Just wondering what plumbs-the- bottom-of-the-cesspit comment it takes to get deleted off a string like this one?
baslim, those are self-deletes (removed by the actual poster)... Probably done for spelling errors, since we at Cap This! have no shame.
"Man, that was a movement Beethoven would have envied."
"Whoah! Should've knocked first... Sorry 'bout that. You continue doing whatever you were doing, Mr. The Hutt... I'll come back later... much... later."
It appears that a long time ago, in a galaxy far, far away, there was still a "Spearmint Rhino" where Lord Vader was able to frequent the nudie booths.
Metaphor alert: Hillary takes a dump and Kucinich drops out of the race.
Nothing can undermine your authority quicker than toilet paper stuck to your boot.
Darth delivers “change”.
Darth votes for Hillary, forgets to wipe afterwards.
"And voila! The Emperor has disappeared from the magic pod!... Oh, and by the way, we just destroyed your planet. Thank you, enjoy the rest of the show! Remember, tip your waiter, they work really hard."
"Well, you've traded your vacation on Alderaan for door number one. Let's see what you've won!... OH, it's the Dark Lord of the Sith, so I'm afraid it's the mining colony at Kessel for you! Thanks for playing!"
Darth Rove reports for work after providing bad jobu during the 2006 elections for the GOP.
John Edwards wonders how things could go so wrong so fast. He was on the fast path to being VP, and now he's out here at the ass-end of space cleaning port-a-potties.
Thought bubble:
"How can I, Darth Vader, conquerer of entire systems, second in command of the Empire, tell the doctor that it hurts when I pee?"
"God I hate the restrooms at Mos Eisley."
"This is CNN"...
No...
"This is CNN"...
No...
"This is CNN."
Yes! Nailed it!
The first and last day of Stormtrooper Kelly:
"Yes you in the ninja-robot getup, I asked you if you had a hall pass."
Meh. You know, the smell is really not so bad if you just wave your light sabre around for a few seconds.
Star Wars as a Greek Tragedy:
"That Princess Leia is kind of a hottie..."
"Off I go, broken hearted; paid my quarter and only farted."
"God I hate the restrooms at Mos Eisley."
You will never find a more wretched hive of scum and villainy.

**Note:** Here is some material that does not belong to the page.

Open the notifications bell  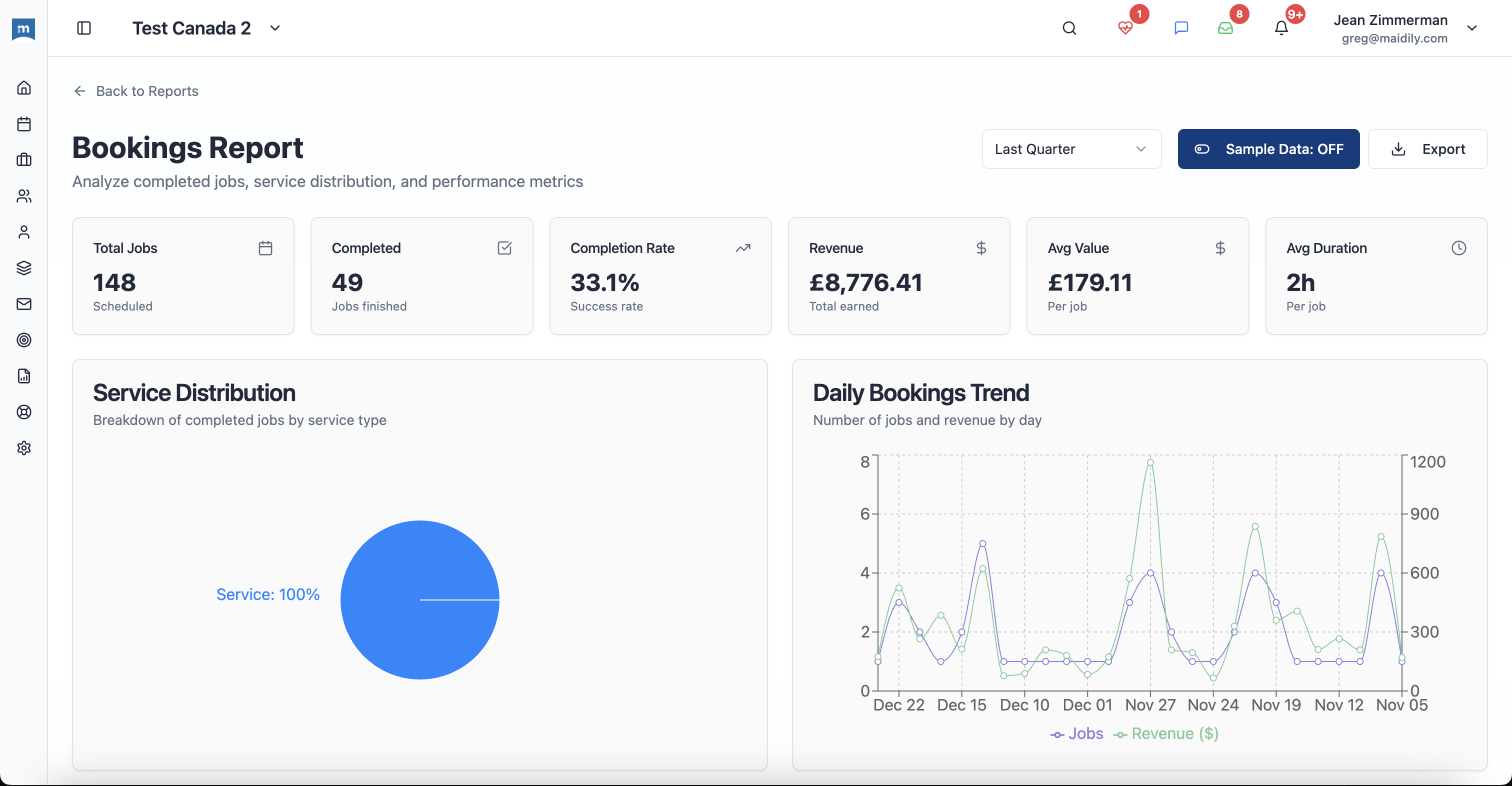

CapThis! Classic: "Things just haven't been the same for the Dark Lord of the Sith since the Empire got bought out by Microsoft."
"Gawds, a fully-encapsulating helmet with breathing gear and HEPA-filters, and the smell *still* got in...that's gotta be the worst port-o-let in the galaxy."
"Note to self: go easy on the Tabasco the next time the Emperor serves ewok tenderloin."
"Gotta remember not to use the one Jabba just used."
Once again, another Disturbance in the Force that could have easily been handled with a little Immodium A-D.
"I haven't smelled a stench so rank since that Holiday Special I did 30 years ago."
"Sorry, Senator Craig, but you're not fooling anybody!"
Failed ad campaigns #2731:
Is your constant "going" causing problems with your empire expansion? Instead of a going problem, you may have a growing problem that even the Force can't control. Have your doctor check your prostrate to be sure.